(Task)
Find the line containing "1200x800 pixels." in the entries below. Restate it and each line after it, word for word, up to and including the line containing "Click the Prime".
── Data for the task
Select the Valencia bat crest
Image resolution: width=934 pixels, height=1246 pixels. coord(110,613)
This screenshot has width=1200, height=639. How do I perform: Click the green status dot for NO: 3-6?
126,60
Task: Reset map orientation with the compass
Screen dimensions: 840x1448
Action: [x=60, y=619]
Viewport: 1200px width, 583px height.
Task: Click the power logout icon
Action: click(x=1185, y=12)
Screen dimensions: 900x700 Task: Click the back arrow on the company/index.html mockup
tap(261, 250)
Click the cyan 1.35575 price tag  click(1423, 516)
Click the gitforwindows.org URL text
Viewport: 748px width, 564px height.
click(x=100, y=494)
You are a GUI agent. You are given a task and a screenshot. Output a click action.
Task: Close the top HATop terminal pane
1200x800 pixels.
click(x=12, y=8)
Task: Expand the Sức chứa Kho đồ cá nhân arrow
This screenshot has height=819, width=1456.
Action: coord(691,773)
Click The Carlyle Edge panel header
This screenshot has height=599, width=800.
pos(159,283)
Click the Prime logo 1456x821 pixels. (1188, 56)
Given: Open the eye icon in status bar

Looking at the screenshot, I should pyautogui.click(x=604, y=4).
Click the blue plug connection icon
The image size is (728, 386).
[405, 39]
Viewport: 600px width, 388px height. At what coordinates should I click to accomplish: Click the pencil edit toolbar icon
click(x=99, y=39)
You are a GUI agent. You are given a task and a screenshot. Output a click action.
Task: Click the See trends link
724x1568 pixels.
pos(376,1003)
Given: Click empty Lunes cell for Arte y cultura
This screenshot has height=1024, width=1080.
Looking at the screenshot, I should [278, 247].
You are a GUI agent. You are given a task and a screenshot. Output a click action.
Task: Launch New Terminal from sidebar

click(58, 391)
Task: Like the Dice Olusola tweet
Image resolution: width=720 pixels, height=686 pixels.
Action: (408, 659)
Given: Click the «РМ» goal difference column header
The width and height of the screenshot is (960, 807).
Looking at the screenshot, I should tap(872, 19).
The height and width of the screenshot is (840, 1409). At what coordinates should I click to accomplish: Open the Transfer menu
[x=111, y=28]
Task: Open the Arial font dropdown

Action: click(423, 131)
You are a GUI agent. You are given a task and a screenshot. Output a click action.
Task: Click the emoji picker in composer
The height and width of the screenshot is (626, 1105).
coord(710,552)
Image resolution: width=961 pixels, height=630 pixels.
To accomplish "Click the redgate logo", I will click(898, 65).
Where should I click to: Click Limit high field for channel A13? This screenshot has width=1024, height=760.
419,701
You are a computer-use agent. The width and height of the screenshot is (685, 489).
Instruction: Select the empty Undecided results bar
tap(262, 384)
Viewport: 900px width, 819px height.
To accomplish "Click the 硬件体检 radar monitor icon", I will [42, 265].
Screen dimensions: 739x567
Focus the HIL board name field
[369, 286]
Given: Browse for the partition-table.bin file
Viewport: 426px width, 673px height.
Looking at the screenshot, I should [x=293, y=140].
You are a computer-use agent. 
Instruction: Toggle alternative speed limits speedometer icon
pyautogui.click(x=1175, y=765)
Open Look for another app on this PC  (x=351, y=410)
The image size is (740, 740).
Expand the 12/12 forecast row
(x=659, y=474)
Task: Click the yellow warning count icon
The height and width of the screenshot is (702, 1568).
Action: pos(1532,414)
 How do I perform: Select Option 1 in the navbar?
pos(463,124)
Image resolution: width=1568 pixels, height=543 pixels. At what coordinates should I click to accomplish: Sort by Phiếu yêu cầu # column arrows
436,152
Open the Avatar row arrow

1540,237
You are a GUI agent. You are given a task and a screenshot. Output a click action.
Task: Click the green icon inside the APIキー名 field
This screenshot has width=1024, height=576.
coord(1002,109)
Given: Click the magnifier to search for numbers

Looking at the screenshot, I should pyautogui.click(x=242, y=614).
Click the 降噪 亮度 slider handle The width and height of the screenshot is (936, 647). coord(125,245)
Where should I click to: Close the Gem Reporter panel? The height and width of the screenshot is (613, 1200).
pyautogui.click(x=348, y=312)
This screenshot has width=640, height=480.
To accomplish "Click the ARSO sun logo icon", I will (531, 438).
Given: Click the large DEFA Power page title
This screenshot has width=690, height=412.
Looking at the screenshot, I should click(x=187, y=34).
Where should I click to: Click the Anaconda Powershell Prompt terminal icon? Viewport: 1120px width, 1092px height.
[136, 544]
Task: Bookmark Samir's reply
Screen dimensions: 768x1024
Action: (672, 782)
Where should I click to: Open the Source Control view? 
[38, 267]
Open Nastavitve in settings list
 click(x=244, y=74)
────
(Task answer)
1200x800 pixels.
click(x=12, y=8)
Task: Expand the Sức chứa Kho đồ cá nhân arrow
This screenshot has height=819, width=1456.
Action: coord(691,773)
Click The Carlyle Edge panel header
This screenshot has height=599, width=800.
pos(159,283)
Click the Prime logo 1456x821 pixels. (1188, 56)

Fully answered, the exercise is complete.